Sketching trees in his notebooks, da Vinci posited that the thickness of a tree branch, or its trunk, equaled the combined thickness of all the limbs that branched off of it.
That might have been good advice for budding artists. And scientists have since shown that the relationship da Vinci described might explain how trees resist splintering in the wind. But the ratio doesn’t hold up on a microscopic level, according to a new study from two plant scientists.
To be fair, da Vinci was looking at the outside of trees, not the inside of towering timbers where water gets sucked up internal tubes called xylem as water evaporates from canopy leaves.
However, the sizing of these conduits relative to the surrounding tree is what Stuart Sopp and Ruben Valbuena, the co-authors of the new paper, were most interested in.
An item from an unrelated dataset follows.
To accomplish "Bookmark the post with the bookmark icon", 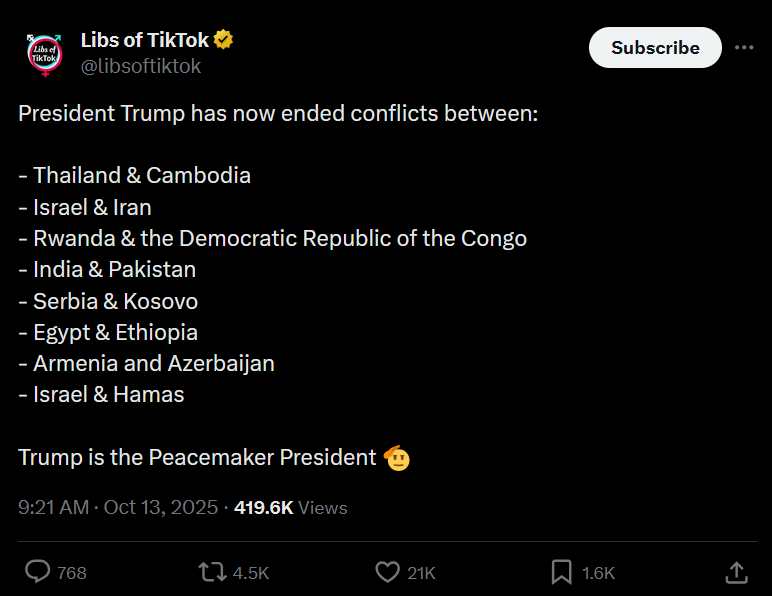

They wanted to make sure models of tree growth were proportioned correctly, to better understand trees’ susceptibility to drought and contribution to carbon stores.
“Many biological models [of trees] have since taken inspiration from Leonardo’s rule to model both plant exterior branching networks and their vascular systems, despite there being little evidence of the rule occurring consistently,” the researchers explain in their published paper.
It’s not the first time da Vinci’s ‘Rule of Trees’ has been called into question or revised on the basis of modern-day measurements. Just last year, researchers pointed out that the width and length of branches better reflected the branching structure of trees, both slender and stout, rather than thickness alone.
As for trees’ internal architecture, well, Sopp and Valbuena reason that a tree’s water transport channels can’t follow the same ratio set out in Leonardo’s rule, narrowing in size the further up the tree, because of fluid mechanics.
Instead, Sopp and Valbuena suggest from their modeling of internal tree hydraulics that vascular channels widen as branches thin towards the tops of trees, to maintain enough force to draw water up the trunk.
Not only that, this growth pattern economizes the amount of carbon used to build an energy-efficient vascular system that moves water and nutrients through the tree, from root to leaf tip.
“One of our aims was to produce a ratio which could be used to estimate tree biomass and carbon in forests,” says Sopp, an environmental science graduate student at Bangor University in Wales. “This new ratio will assist in calculating global carbon capture by trees.”
The researchers also say their revised model refines a leading theory, called metabolic scaling theory, that predicts how plant height, biomass, diameter, and leaf area scale up with size, and improves our understanding of plant systems as a whole.
“Our re-calculations may also explain why large trees are more susceptible to drought, and may also be at a greater vulnerability to climate change,” adds Valbuena, a plant scientist at the Swedish University of Agricultural Sciences.
Judging by the way metabolic scaling theory itself has been debated at length, with many forests deviating from its predictions, we can expect Sopp and Valbuena’s model to be scrutinized similarly. But efforts that get us closer to understanding tree vulnerability to drought and other climate extremes are undoubtedly a good thing.
The two researchers hope their findings catalyze further research to obtain data from trees to test their predictions, while they continue to refine their models of plant growth.
The study has been published in PNAS.